== TASK ITEM ==
Edit the passage on the Affordable Care Act by rewriting it starting with "On the other" and going on through "for a family.", with "excise tax" changed to "surcharge".

== SOURCE DOCUMENT ==
In his White House remarks, Obama cynically claimed that the Affordable Care Act is already providing “middle class families…better benefits, stronger protections, more bang for your buck.” However, his touting of modest rebates and reined-in premiums is at odds with the entire trajectory of the health care overhaul, which is aimed at cutting costs for big business and the government while reducing care for ordinary Americans.
He felt obliged to address a series of reports in recent months showing that the health care overhaul will result in higher costs and fewer benefits for large numbers of workers. “[S]ome of the progress we’ve made in slowing the rise of health care costs isn’t always passed on to workers,” he said. “Sometimes companies may keep it and they are charging their employees a higher co-pay or higher deductible, or in some way shifting some costs onto some workers.”
In fact, employers have already responded to the ACA by eliminating health insurance for some workers. Low-wage industries such as restaurant chains and retail stores will not be required to provide insurance for employees working fewer than 30 hours a week. Some employers who presently offer coverage to part-time workers have already cut them off, or threatened to do so. Businesses have also lobbied for the cut-off to be raised to 35 or more hours, relieving them of the responsibility of providing any insurance whatsoever, while still not paying a penalty.
A loophole in the ACA will also allow businesses with 50 or more workers to offer bare-bones insurance plans and still meet the law’s requirements. Costing the employer as little as $40 a month per worker, these “skinny plans” may cover minimal requirements such as preventive services, but offer no coverage for surgeries or hospitalizations.
On the other hand, companies that presently offer more generous insurance coverage, with lower deductibles and co-pays, are incentivized by the law to slash these plans so as to avoid a 40 percent excise tax to be levied on employers or health insurers that offer plans valued over $10,200 annually for an individual or $27,500 for a family.

[Collected data]
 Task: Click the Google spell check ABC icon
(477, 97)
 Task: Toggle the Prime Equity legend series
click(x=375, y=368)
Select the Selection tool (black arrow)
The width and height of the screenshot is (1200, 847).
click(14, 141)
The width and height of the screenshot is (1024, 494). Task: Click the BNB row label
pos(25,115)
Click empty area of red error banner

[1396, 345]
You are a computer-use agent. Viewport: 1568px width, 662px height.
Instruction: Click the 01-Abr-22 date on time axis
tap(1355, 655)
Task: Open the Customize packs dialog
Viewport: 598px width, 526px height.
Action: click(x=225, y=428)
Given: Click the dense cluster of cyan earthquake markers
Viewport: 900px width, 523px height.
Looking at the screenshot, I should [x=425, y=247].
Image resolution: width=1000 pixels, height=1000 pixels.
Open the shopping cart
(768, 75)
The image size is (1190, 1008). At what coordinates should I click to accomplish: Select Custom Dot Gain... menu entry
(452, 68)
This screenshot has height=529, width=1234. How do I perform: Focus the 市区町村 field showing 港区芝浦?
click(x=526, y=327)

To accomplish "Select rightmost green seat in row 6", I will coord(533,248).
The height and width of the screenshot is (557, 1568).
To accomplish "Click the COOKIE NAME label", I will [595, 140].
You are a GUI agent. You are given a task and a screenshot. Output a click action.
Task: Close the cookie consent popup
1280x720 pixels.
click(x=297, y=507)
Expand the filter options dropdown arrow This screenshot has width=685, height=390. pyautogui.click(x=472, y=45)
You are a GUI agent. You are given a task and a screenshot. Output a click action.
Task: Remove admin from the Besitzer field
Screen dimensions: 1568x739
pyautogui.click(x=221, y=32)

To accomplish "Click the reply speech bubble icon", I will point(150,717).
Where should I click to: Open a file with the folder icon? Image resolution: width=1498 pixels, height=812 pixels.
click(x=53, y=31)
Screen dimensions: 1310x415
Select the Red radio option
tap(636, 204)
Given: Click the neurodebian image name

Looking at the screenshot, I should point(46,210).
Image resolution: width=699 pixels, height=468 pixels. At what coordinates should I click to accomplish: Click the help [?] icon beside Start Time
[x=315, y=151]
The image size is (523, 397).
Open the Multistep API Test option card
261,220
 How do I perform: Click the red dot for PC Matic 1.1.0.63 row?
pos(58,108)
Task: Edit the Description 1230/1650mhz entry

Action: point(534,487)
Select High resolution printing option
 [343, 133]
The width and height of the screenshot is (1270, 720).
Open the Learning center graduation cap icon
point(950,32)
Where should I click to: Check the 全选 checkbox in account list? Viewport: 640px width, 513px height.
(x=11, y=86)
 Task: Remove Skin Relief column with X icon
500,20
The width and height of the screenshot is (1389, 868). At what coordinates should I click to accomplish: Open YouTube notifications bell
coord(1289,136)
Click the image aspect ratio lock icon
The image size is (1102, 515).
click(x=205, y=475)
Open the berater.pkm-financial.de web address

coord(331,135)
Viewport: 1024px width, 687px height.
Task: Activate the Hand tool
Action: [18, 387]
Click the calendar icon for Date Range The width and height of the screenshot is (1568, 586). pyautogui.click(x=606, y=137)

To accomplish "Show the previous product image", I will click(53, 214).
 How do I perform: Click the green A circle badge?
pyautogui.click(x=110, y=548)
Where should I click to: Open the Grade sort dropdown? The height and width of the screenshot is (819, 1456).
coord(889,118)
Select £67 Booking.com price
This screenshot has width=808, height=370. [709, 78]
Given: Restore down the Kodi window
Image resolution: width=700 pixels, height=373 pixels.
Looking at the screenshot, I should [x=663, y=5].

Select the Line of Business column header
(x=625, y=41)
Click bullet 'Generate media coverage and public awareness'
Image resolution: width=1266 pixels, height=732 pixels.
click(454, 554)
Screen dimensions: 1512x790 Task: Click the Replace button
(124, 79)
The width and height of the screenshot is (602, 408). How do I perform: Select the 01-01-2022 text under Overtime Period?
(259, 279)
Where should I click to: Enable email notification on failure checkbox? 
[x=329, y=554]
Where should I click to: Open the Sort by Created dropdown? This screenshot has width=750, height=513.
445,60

== SOLUTION ==
On the other hand, companies that presently offer more generous insurance coverage, with lower deductibles and co-pays, are incentivized by the law to slash these plans so as to avoid a 40 percent surcharge to be levied on employers or health insurers that offer plans valued over $10,200 annually for an individual or $27,500 for a family.